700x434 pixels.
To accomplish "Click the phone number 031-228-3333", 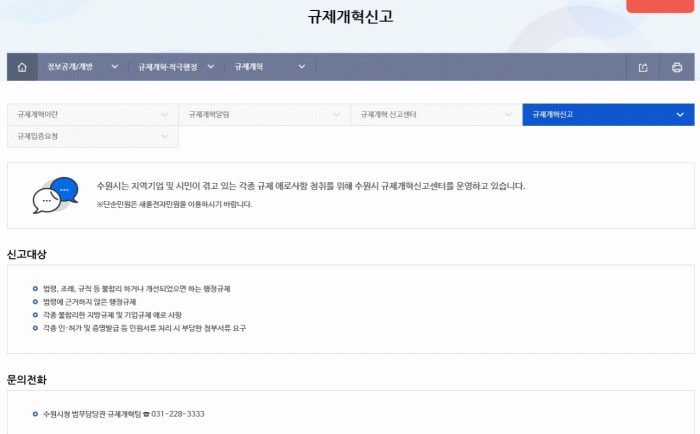I will [x=178, y=413].
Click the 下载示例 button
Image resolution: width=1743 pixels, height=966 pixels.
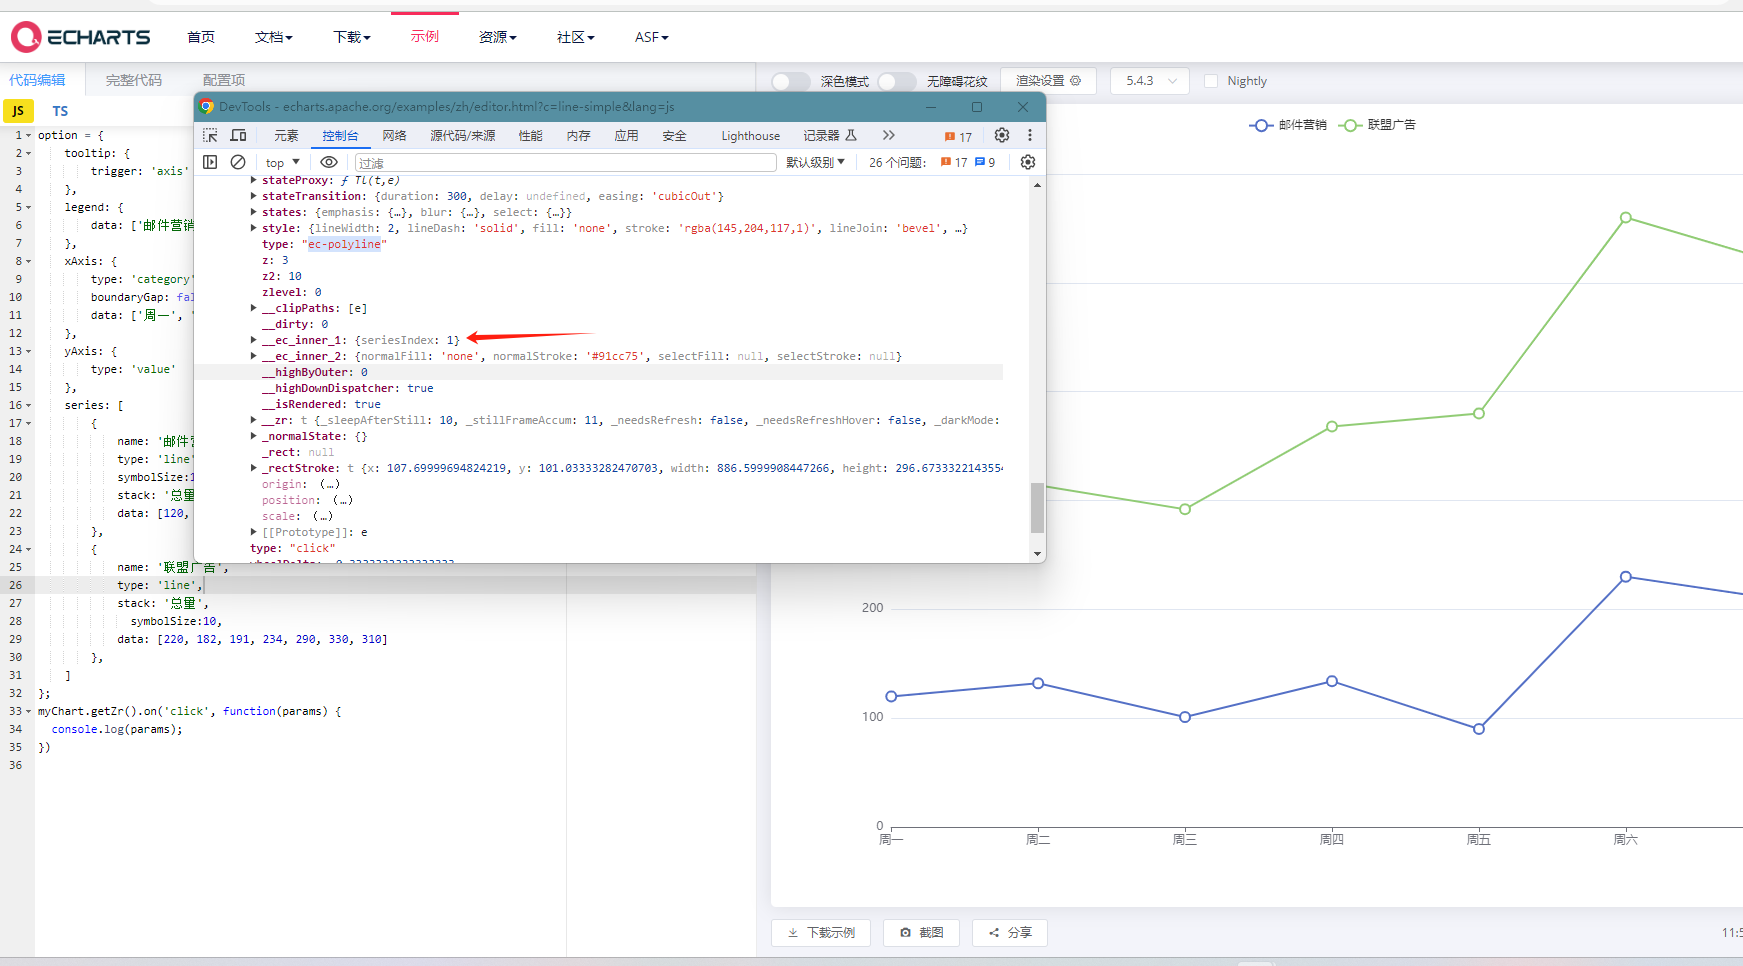pyautogui.click(x=821, y=932)
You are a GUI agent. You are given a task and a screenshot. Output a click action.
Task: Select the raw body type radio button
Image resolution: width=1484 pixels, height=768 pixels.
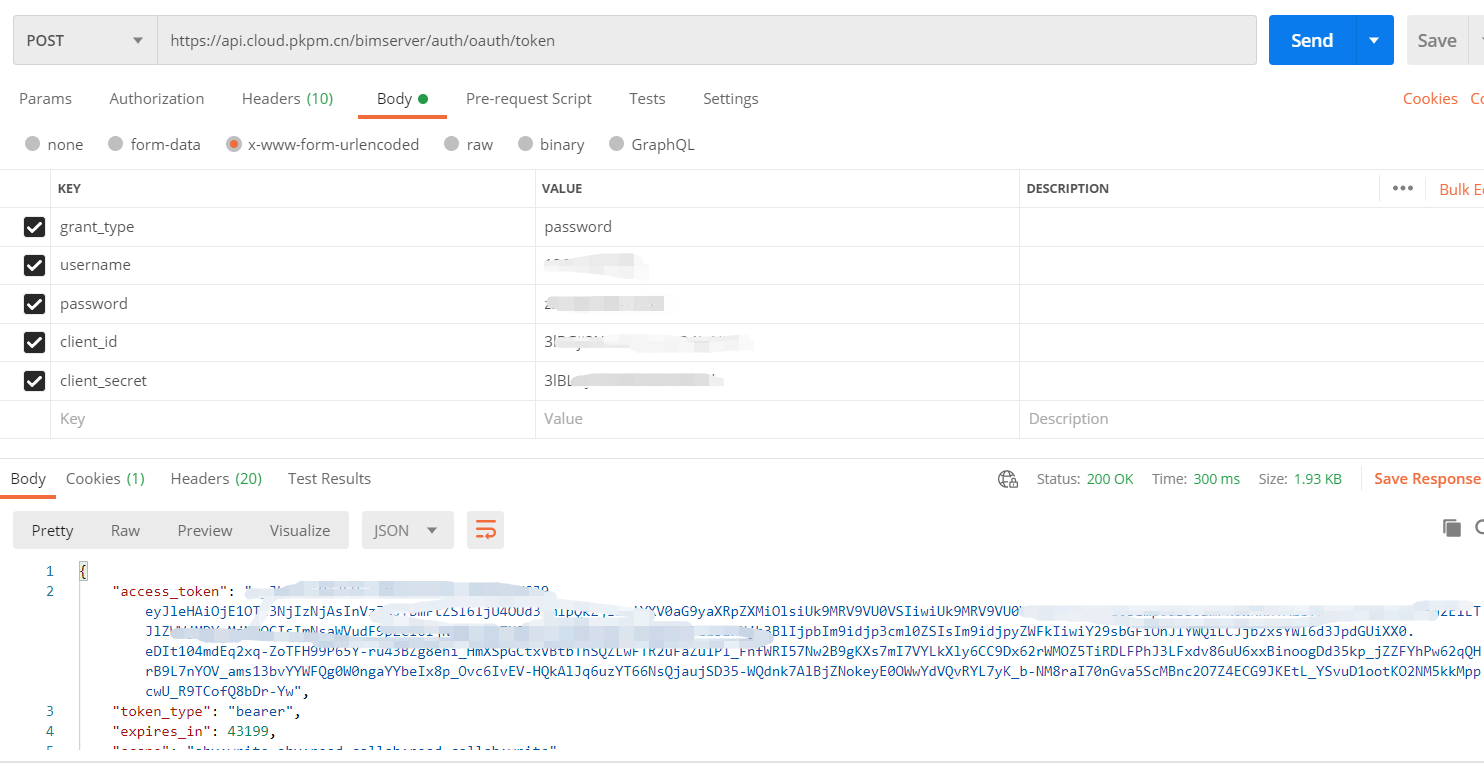451,144
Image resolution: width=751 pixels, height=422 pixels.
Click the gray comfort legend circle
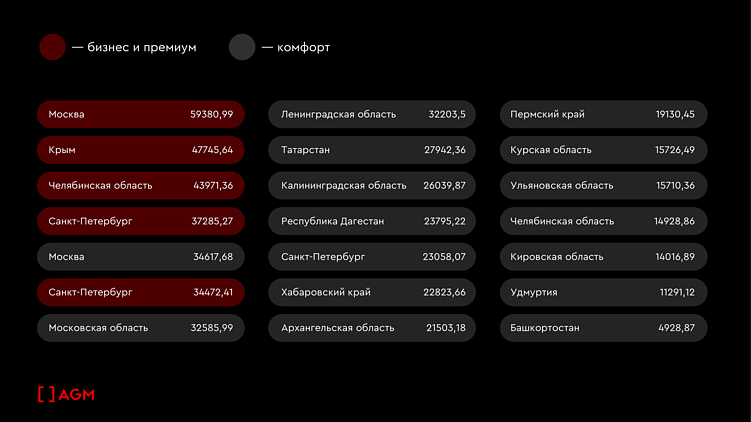[x=242, y=47]
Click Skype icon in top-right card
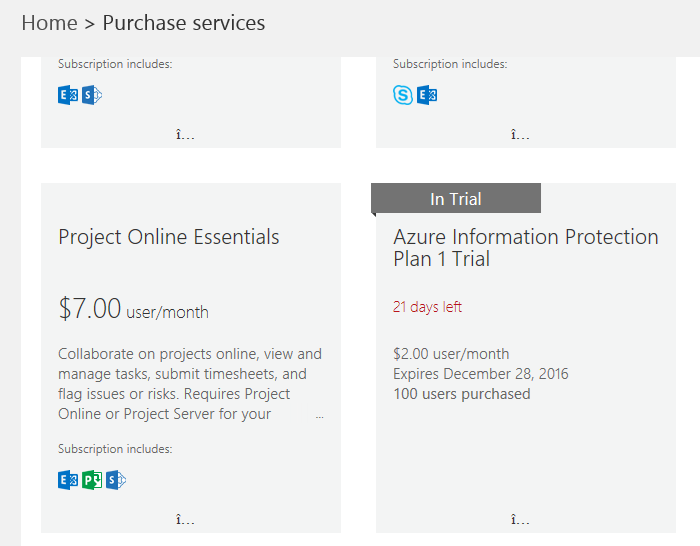This screenshot has width=700, height=546. click(403, 95)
———
*Task brief*
Please print exactly the lines from the line containing "Click the gray comfort legend circle" through the end of the records above, both included, leaving out every picture.

*Answer to this task*
Click the gray comfort legend circle
[x=242, y=47]
Click Skype icon in top-right card
This screenshot has width=700, height=546. click(403, 95)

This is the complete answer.